I wrote ten detective novels set in Ottawa, which I knew inside out, before deciding I wanted to explore farther afield. My choice of setting for my new Amanda Doucette series was very deliberate; I wanted to take the series across Canada and showcase the breadth and diversity of my magnificently complex country. Geographically, we go from craggy coastlines to vast inland lakes and forests to prairies and Rocky Mountains before reaching the Pacific. We go from the crowded, clamorous cities of southern Ontario to the windswept Arctic tundra of Nunavut. I wanted to bring readers along with me to visit all that.


It turns out to be a tall order. My novels are always deeply grounded in setting, which I try to capture vividly enough so the reader can see and feel it. Part of setting is the people, how they dress and talk, what they think and what they care about. I make a point of visiting the places and trying to do all the things Amanda would. Hence the winter camping in Quebec for The Trickster's Lullaby and the kayaking trip to Georgian Bay for Prisoners of Hope. Each book has given me lots of adventures, big and small, and it's been great fun as well as enlightening.

But in going west, I am starting to go farther from my roots and from the experiences that fashioned me. The Ancient Dead is set in Alberta, geographically and culturally a very different place. I have visited several times, most recently this past fall when I was specifically researching this book and trying to visit the exact locations and do the exact things Amanda would be doing. Now that I am back home writing the book, however, a thousand small questions keep cropping up. What time of the summer is the alfalfa crop harvested? What does the ICU at Foothills Medical Centre look like? How far north does the prairie rattlesnake extend? And what kind of curses would a farmer use? Writing each scene, I am either stopping to research the answers or putting in multiple question marks for a later time.


I do all this in the interests of authenticity, trust, and respect. Alberta readers will know if I get the alfalfa crop wrong. Calgarians will know I never set foot in the hospital there. Just as I hate it when cavalier writers get my home wrong, I don't want them turfing the book out because of a wrong note. If I have the audacity to venture into a place I don't know too well, I owe it to people to try my best to learn about it. As well, if readers know I got the small stuff wrong, how will they trust the truth of the bigger picture? Regional slang is particularly tricky. I've decided it's better not to use it than to use it wrong.

How on earth did we writers cope before the Internet? I wrote many books and short stories before the Internet was as rich and accessible as it is now, and I recall dragging home stacks of books from the library, making phone calls, and poring over maps and newspapers. I also remember just making stuff up. But the internet has put an extraordinary amount of detailed knowledge at our fingertips, and with that access has come an additional burden to try to get things right.
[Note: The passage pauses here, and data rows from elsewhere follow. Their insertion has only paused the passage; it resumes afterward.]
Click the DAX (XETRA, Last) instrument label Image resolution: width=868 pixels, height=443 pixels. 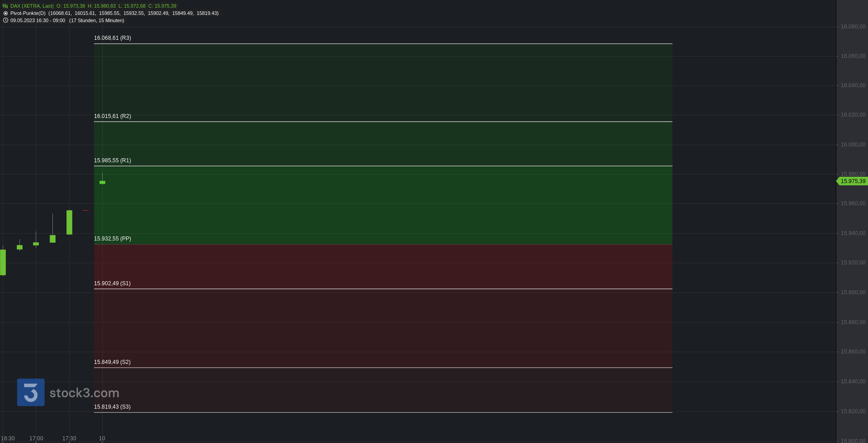pos(32,6)
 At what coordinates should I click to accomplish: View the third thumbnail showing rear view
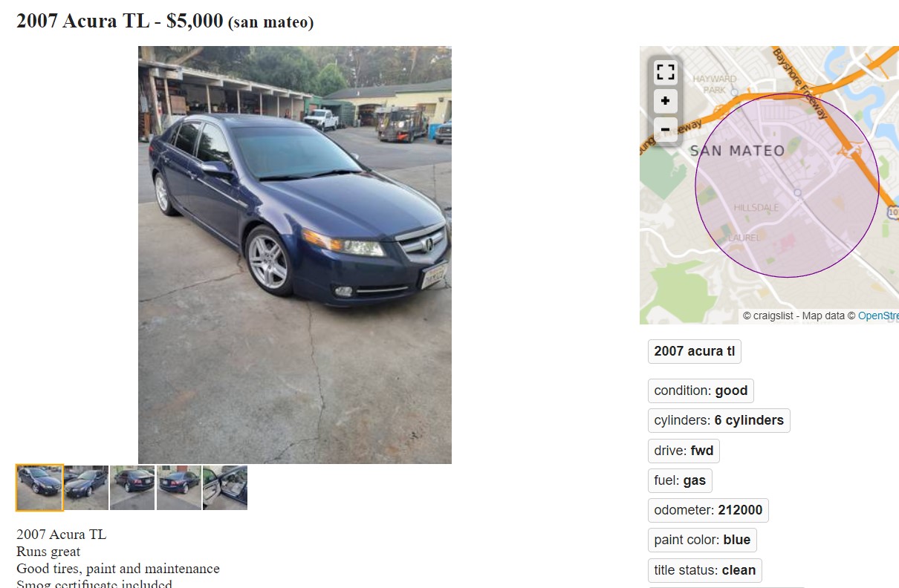coord(132,488)
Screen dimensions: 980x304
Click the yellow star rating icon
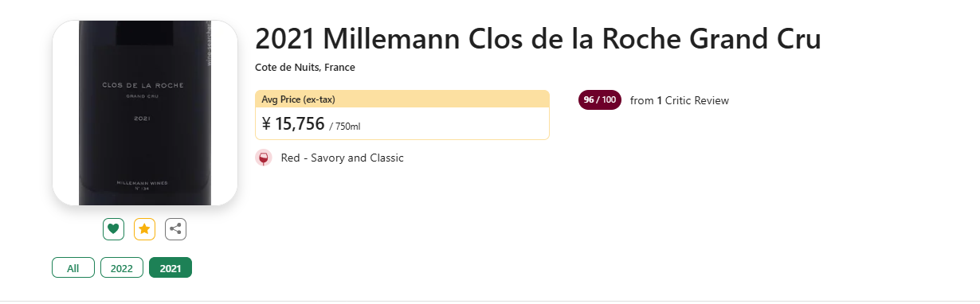(x=144, y=229)
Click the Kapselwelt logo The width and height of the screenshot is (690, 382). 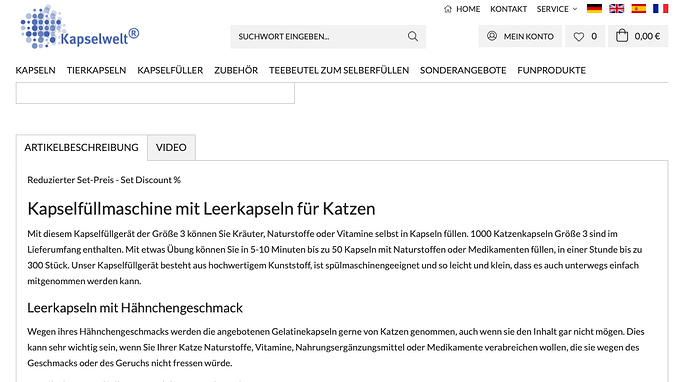[x=80, y=27]
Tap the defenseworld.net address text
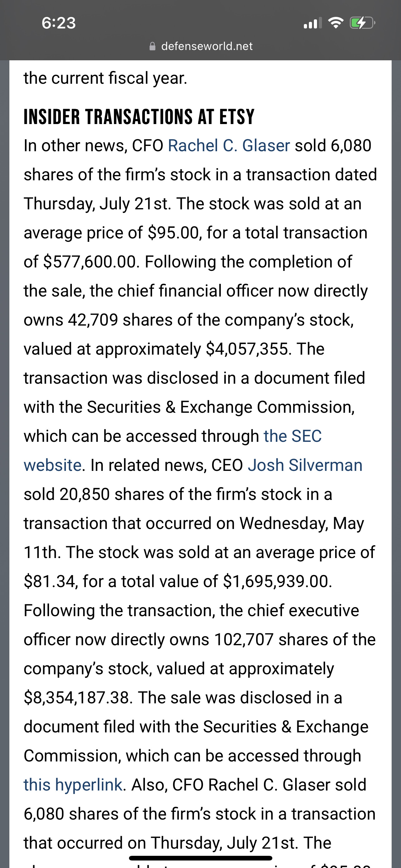 pyautogui.click(x=207, y=46)
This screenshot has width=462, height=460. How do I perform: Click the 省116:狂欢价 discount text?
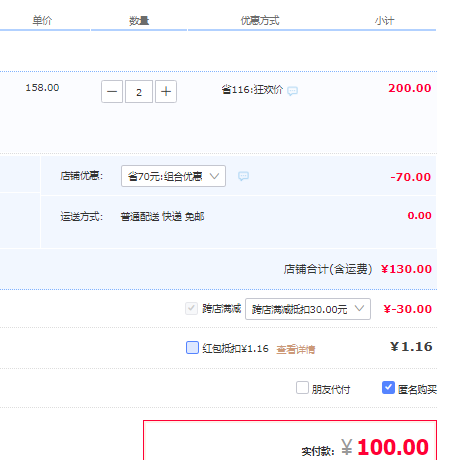pyautogui.click(x=252, y=90)
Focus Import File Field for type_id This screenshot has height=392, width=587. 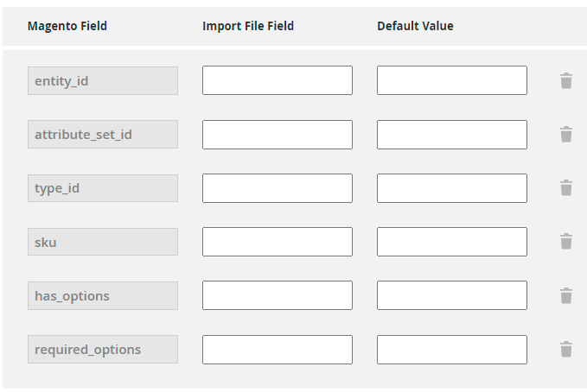278,188
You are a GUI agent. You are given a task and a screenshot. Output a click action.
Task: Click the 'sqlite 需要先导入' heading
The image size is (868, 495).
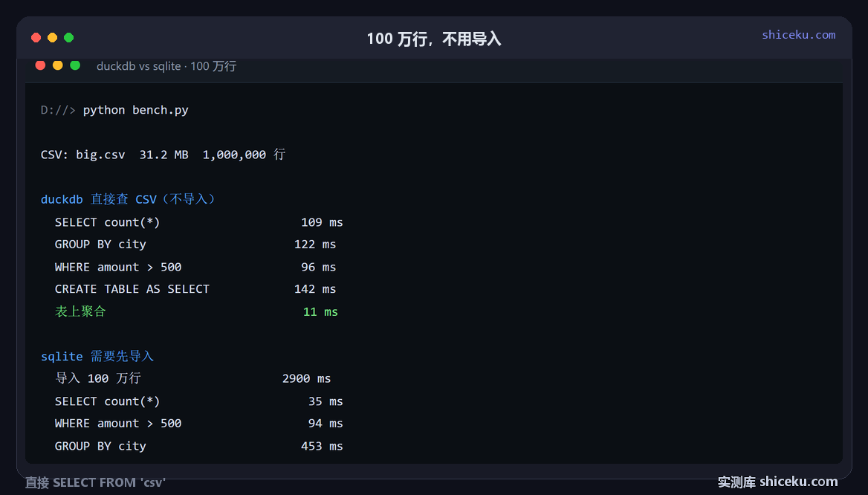coord(97,357)
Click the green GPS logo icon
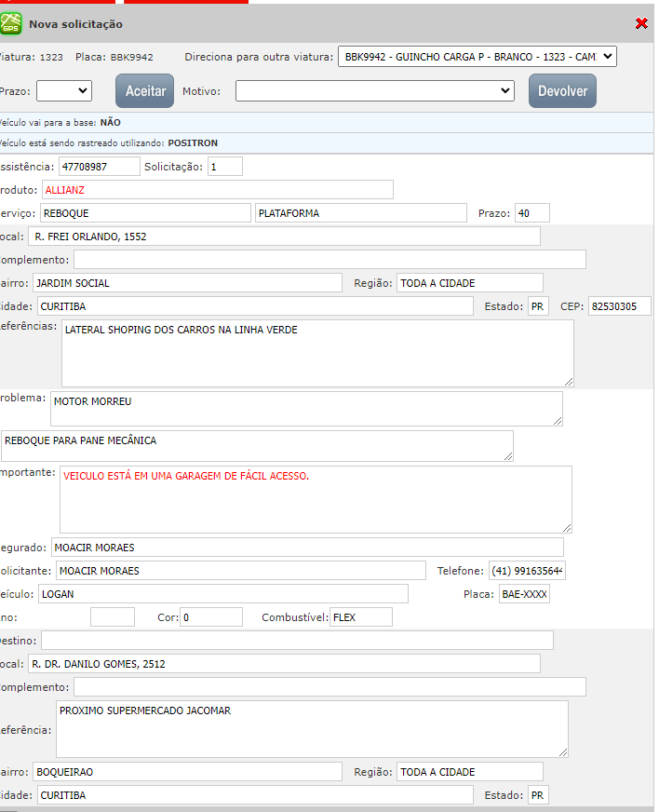Screen dimensions: 659x812 (x=11, y=23)
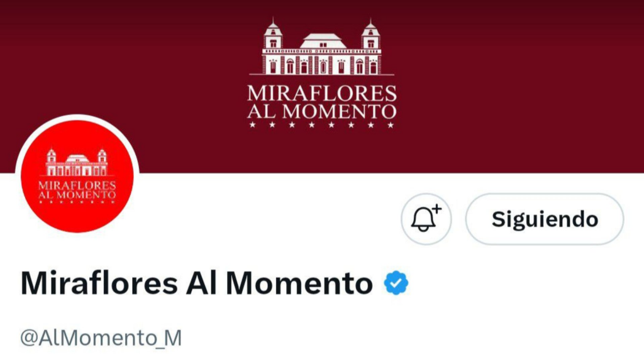
Task: Click the white palace logo in the banner
Action: [321, 50]
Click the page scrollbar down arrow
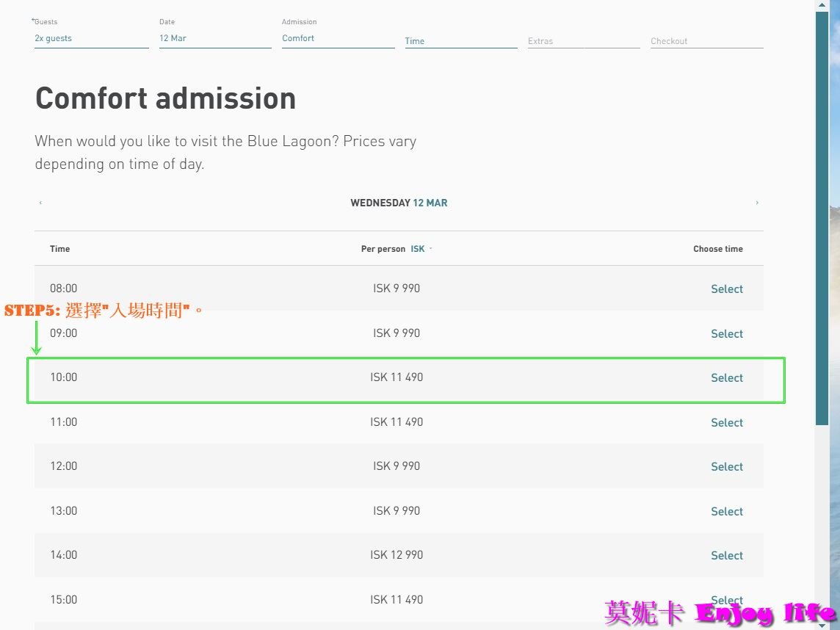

Bu the internet has its limits, especially when it comes to getting a feel for the culture. Reading local newspapers, biographical accounts, and blogs helps, but in the end I still have to make that extraordinary leap into my characters' heads and hope that, regardless of whether they grew up on the streets of Ottawa or on a ranch in Newell County, human concerns and desires – the stuff of crime fiction – are universal.